PROBLEM DETAILS
Format the part of the items below that starts with the line containing "Switch to 2016 AFF Championship Group A tab" and runs through the end of the items as a JSON list of strings, one per line, with blank lines skipped and the pictures left out.

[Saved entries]

● ● ● ●

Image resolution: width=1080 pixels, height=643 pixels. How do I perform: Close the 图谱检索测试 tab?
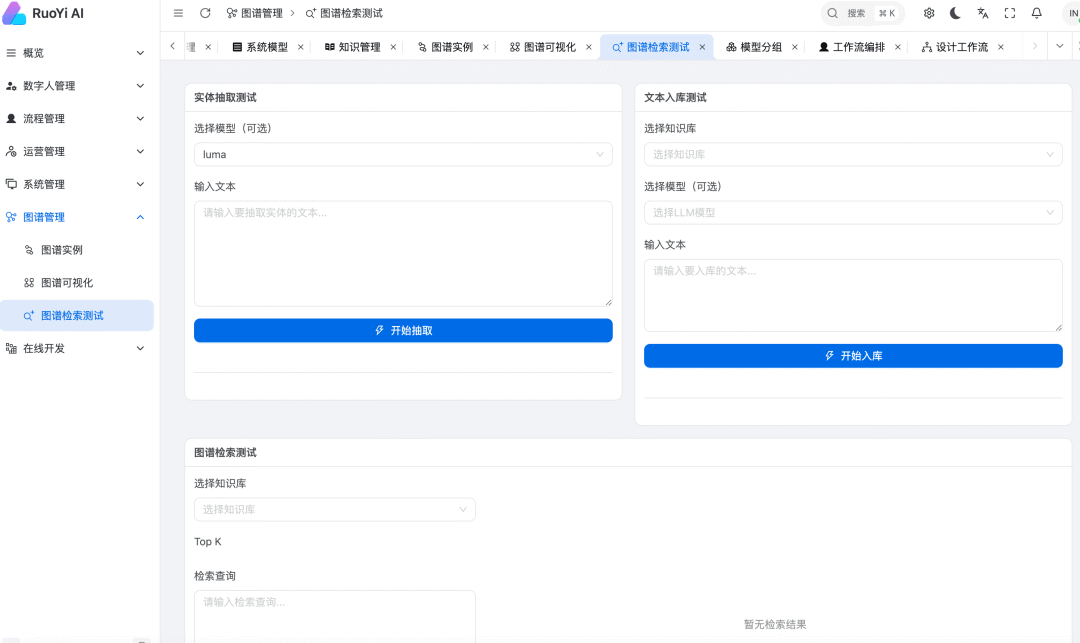pos(702,47)
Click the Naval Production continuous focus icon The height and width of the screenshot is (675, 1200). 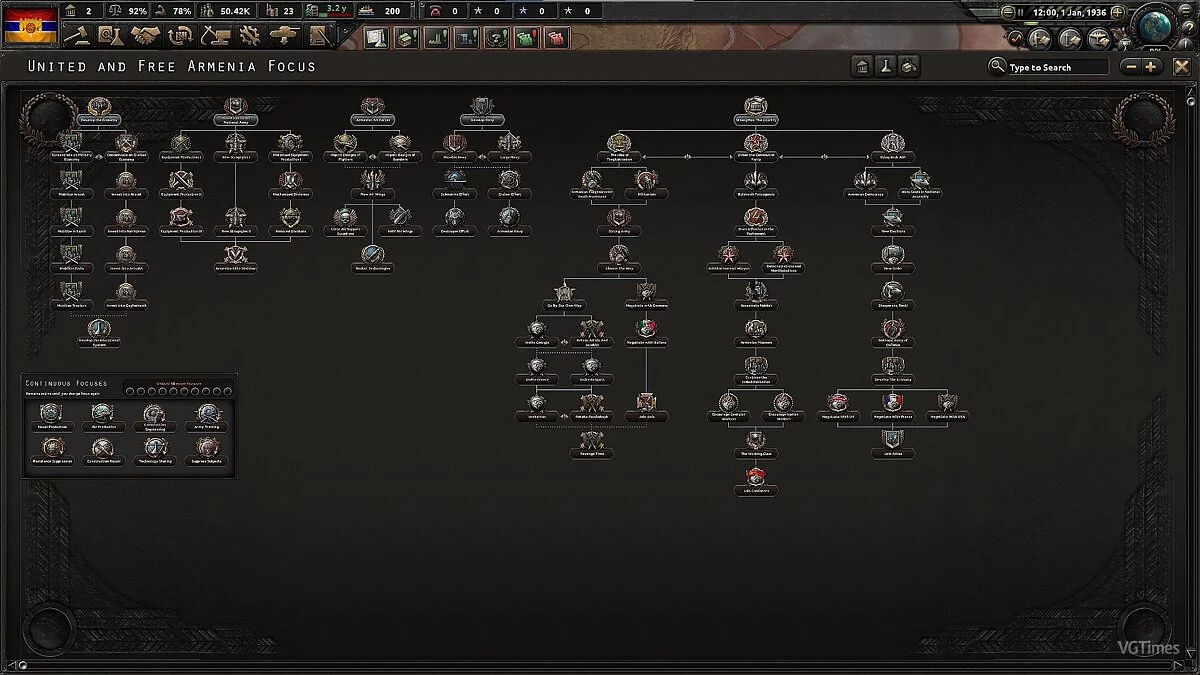pos(50,414)
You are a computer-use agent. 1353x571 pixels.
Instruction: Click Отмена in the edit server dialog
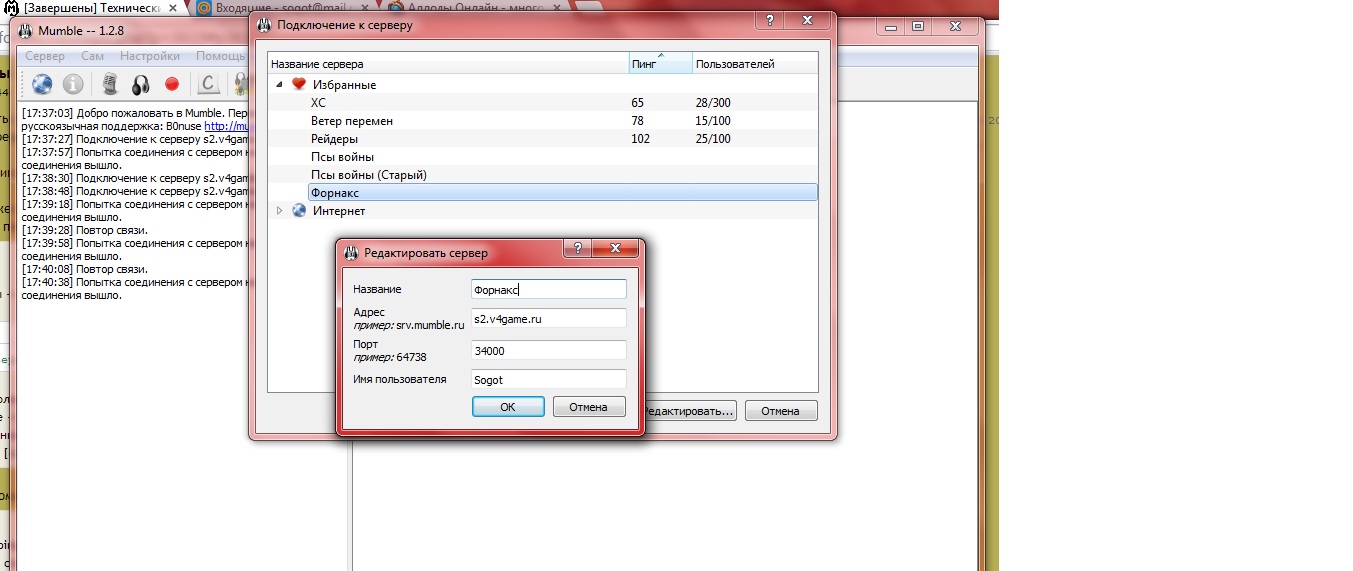pos(588,407)
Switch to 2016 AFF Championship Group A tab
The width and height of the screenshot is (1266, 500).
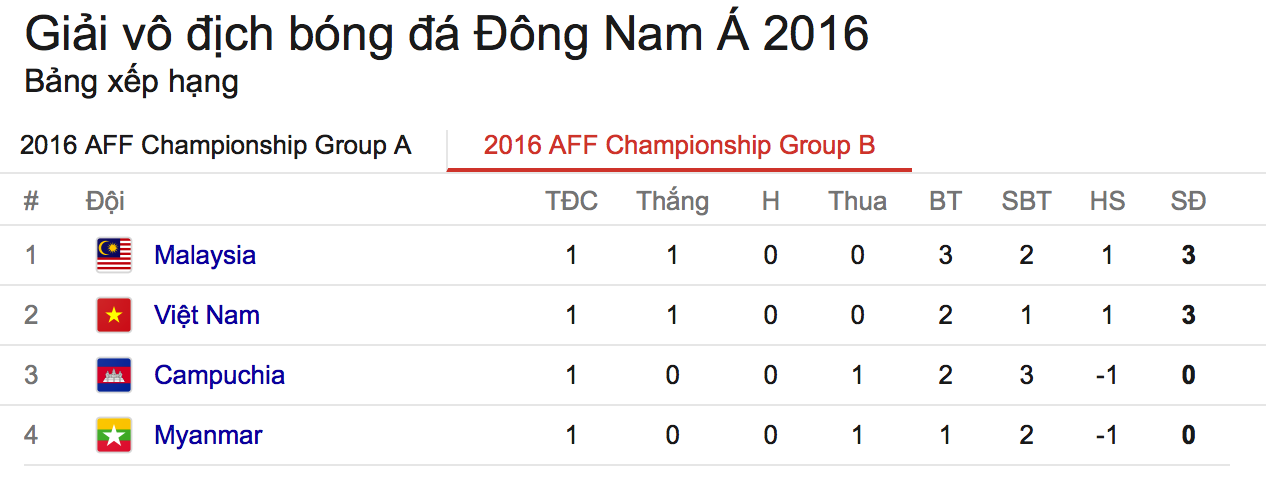pos(216,146)
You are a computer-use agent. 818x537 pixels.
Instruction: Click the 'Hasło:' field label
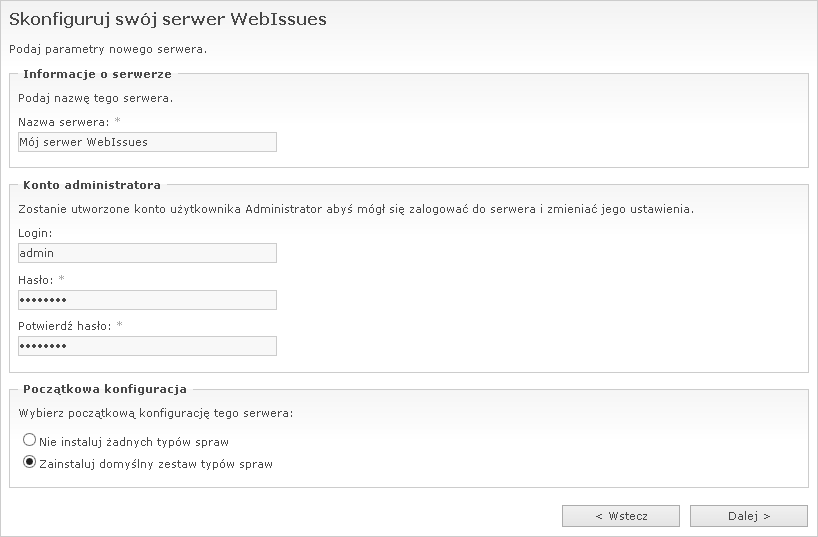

● ● ● ●

FINISHED TASK
[
  "Switch to 2016 AFF Championship Group A tab",
  "The width and height of the screenshot is (1266, 500).",
  "pos(216,146)",
  "You are a computer-use agent. 818x537 pixels.",
  "Instruction: Click the 'Hasło:' field label"
]